───── The data
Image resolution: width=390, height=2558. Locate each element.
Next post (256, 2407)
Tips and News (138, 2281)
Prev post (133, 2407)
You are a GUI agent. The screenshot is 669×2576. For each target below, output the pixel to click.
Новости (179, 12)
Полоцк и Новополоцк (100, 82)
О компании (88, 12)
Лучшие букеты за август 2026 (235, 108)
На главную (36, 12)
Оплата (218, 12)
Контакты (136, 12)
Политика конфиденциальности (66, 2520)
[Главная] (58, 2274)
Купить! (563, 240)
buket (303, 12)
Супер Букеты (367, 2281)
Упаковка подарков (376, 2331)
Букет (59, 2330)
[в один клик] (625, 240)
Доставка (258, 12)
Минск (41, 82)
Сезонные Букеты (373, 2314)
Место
──────────
Problem statement: Whenever the string "each" occurs in a line of the entries above, copy that line.

Written response:
Image resolution: width=390, height=2558. Locate each element.
You are a GUI agent. The screenshot is 669×2576. For each target below, output the pixel to click.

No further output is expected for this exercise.